Saved entries:
#####

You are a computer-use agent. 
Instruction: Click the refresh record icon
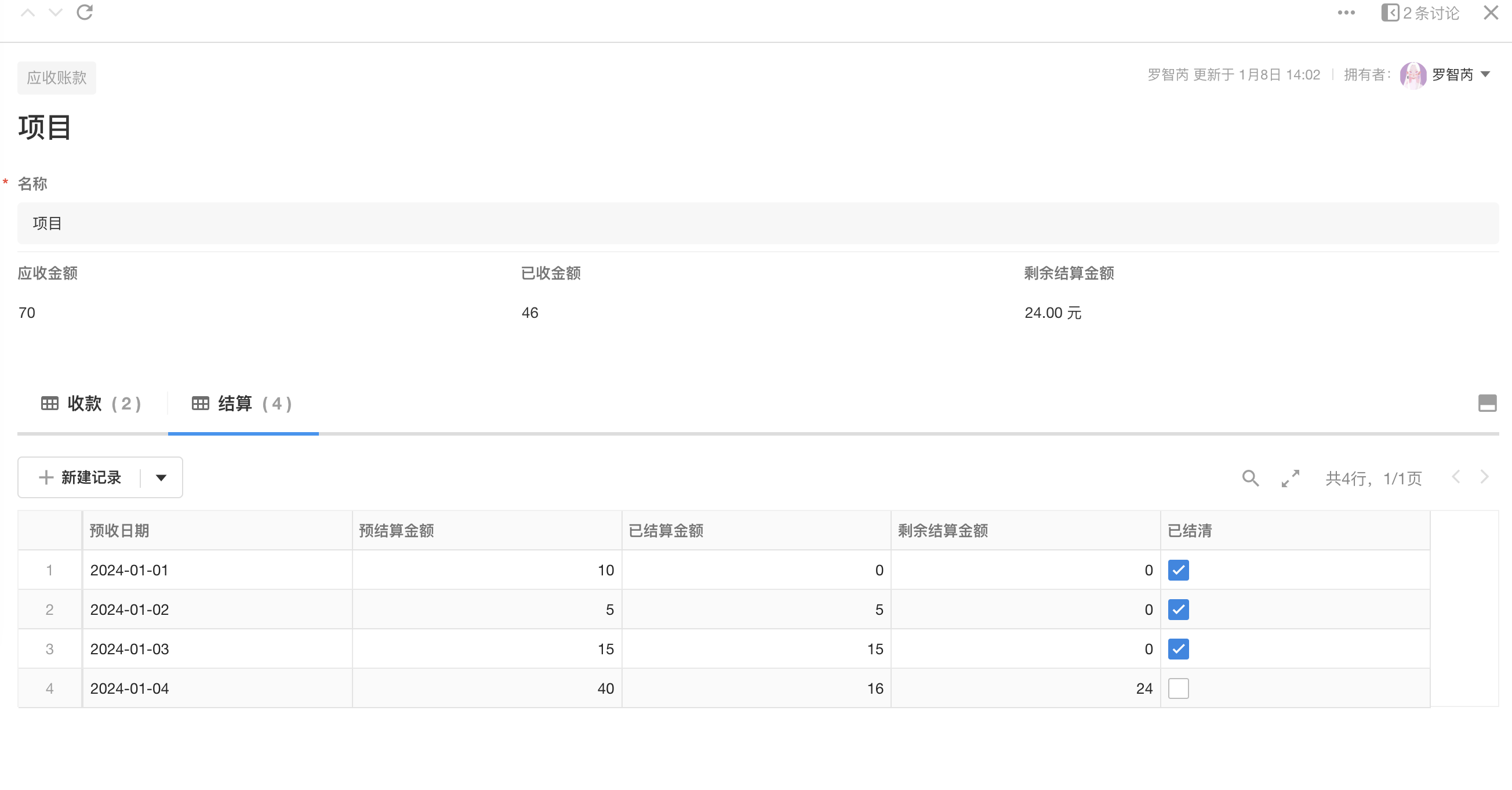click(85, 12)
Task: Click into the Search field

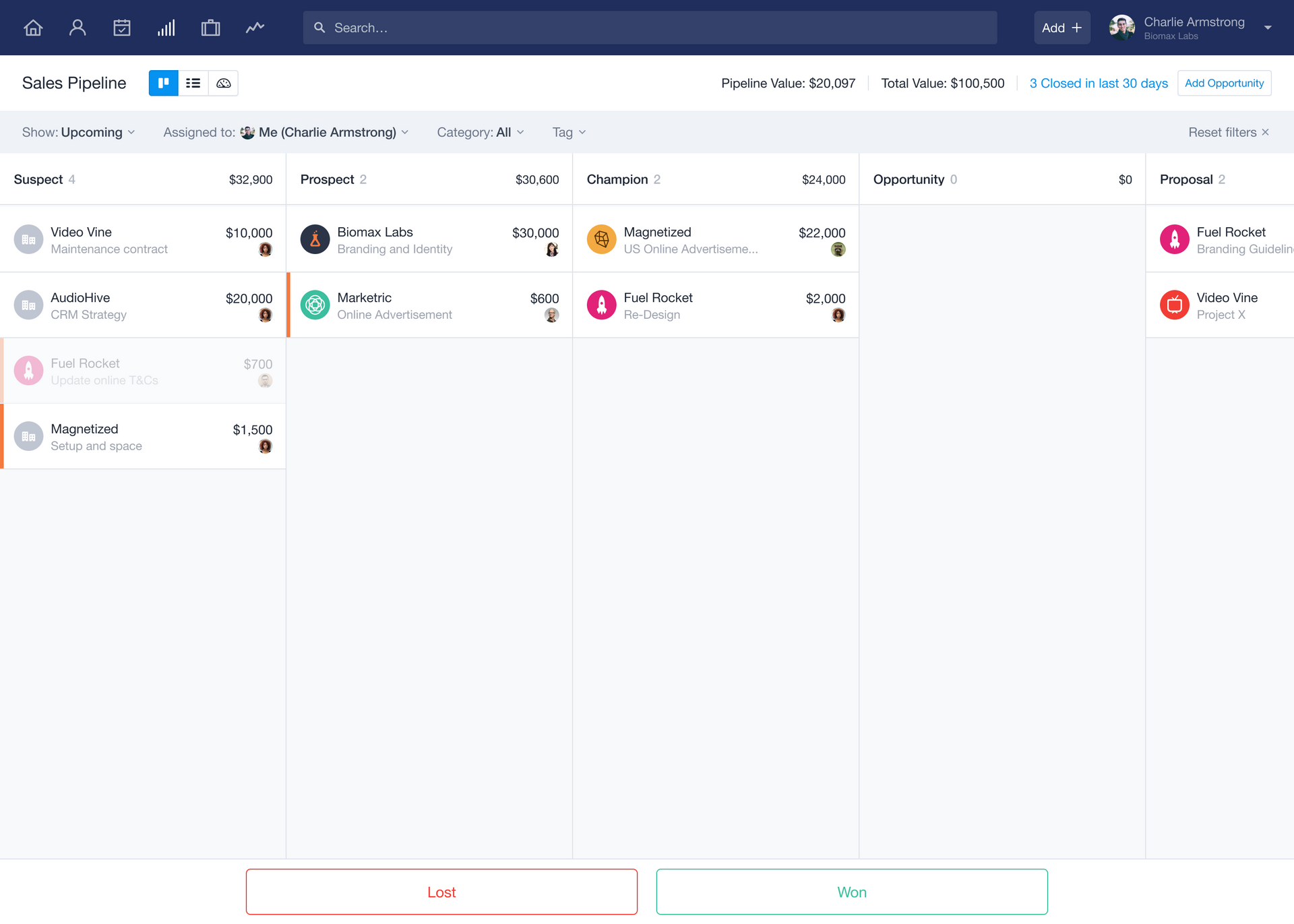Action: pyautogui.click(x=650, y=28)
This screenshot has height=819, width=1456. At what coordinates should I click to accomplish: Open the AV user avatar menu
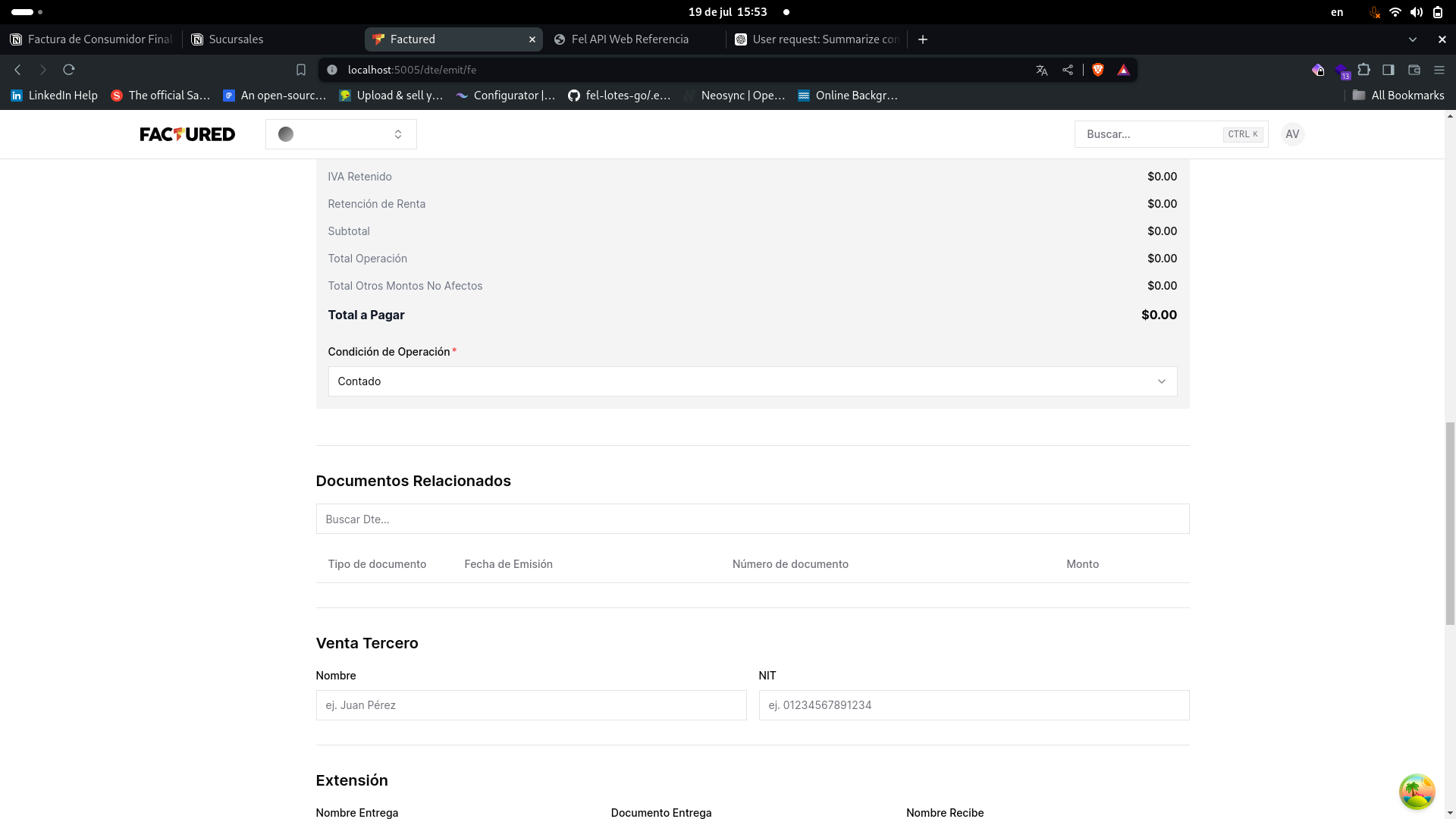tap(1292, 134)
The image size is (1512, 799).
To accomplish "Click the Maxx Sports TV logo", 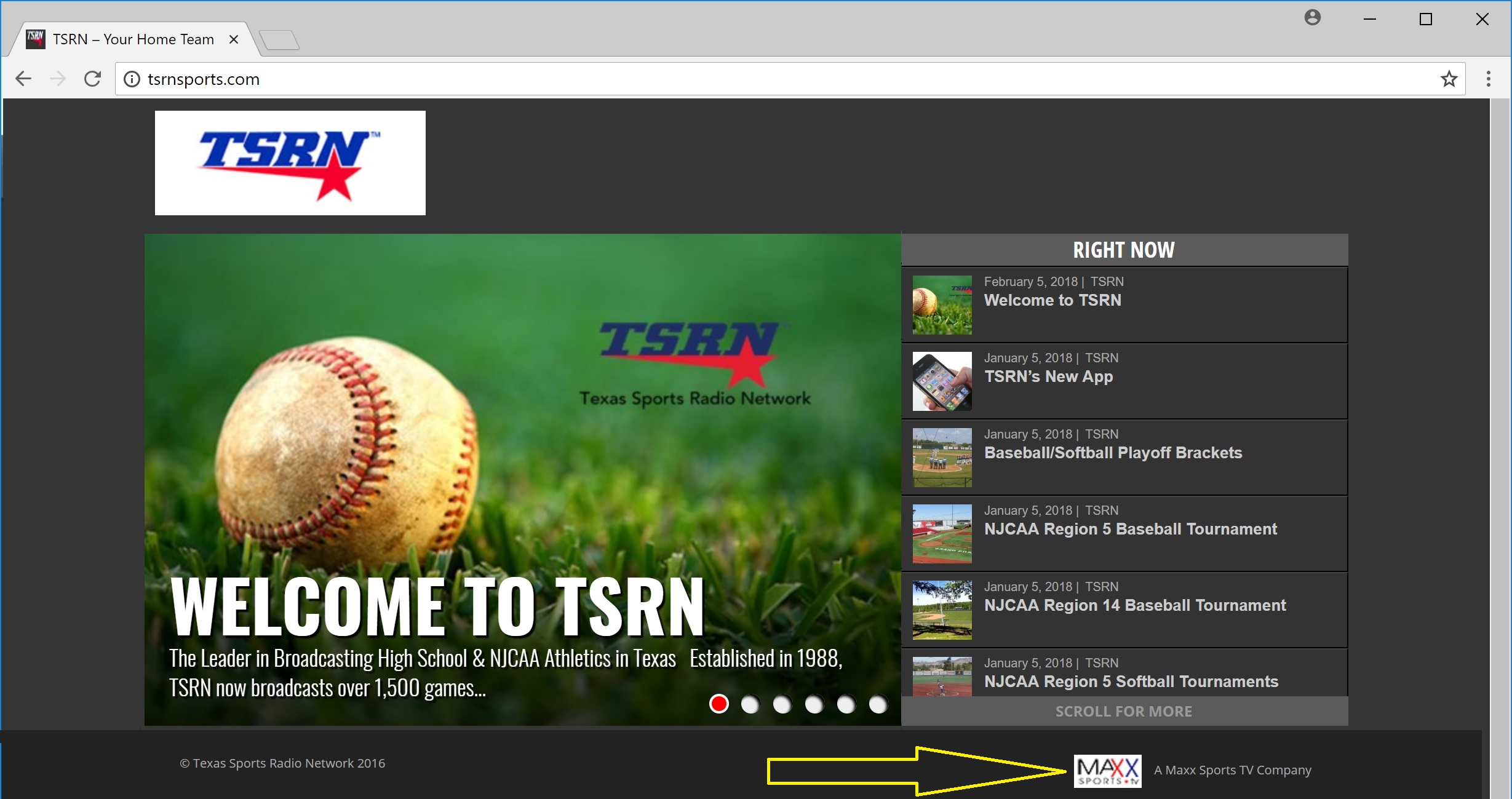I will 1107,771.
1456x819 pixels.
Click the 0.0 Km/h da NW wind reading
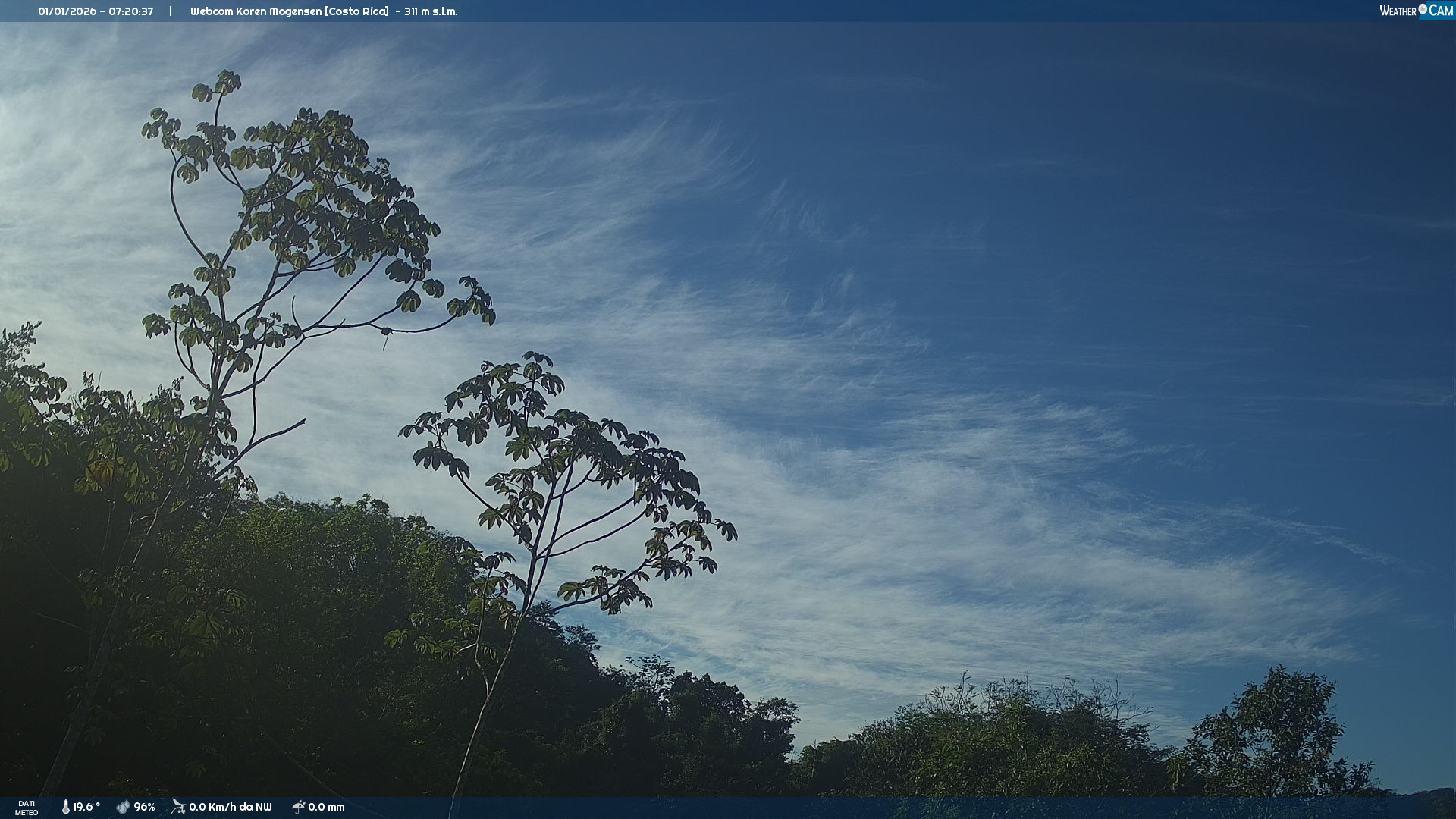coord(230,807)
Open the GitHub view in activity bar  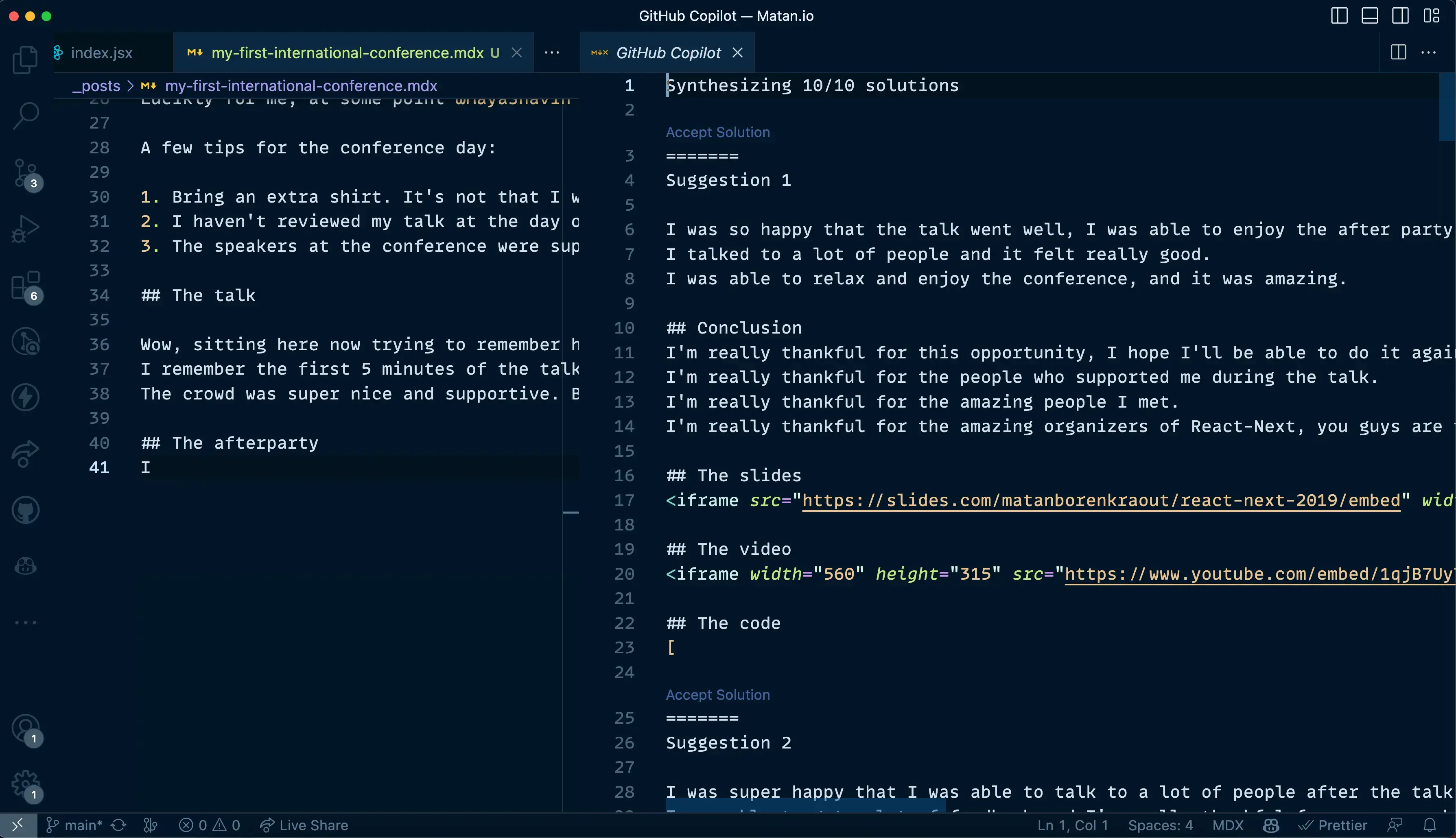pyautogui.click(x=25, y=510)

#####

Exercise details:
Print nothing except the lines above from the one containing "Task: Click into the Search field" down to the one containing "The image size is (1512, 799).", both included, exactly as written and free of pictures.

Exercise output:
Task: Click into the Search field

Action: pyautogui.click(x=650, y=28)
This screenshot has height=819, width=1456. At what coordinates should I click to accomplish: Open the AV user avatar menu
tap(1292, 134)
The image size is (1512, 799).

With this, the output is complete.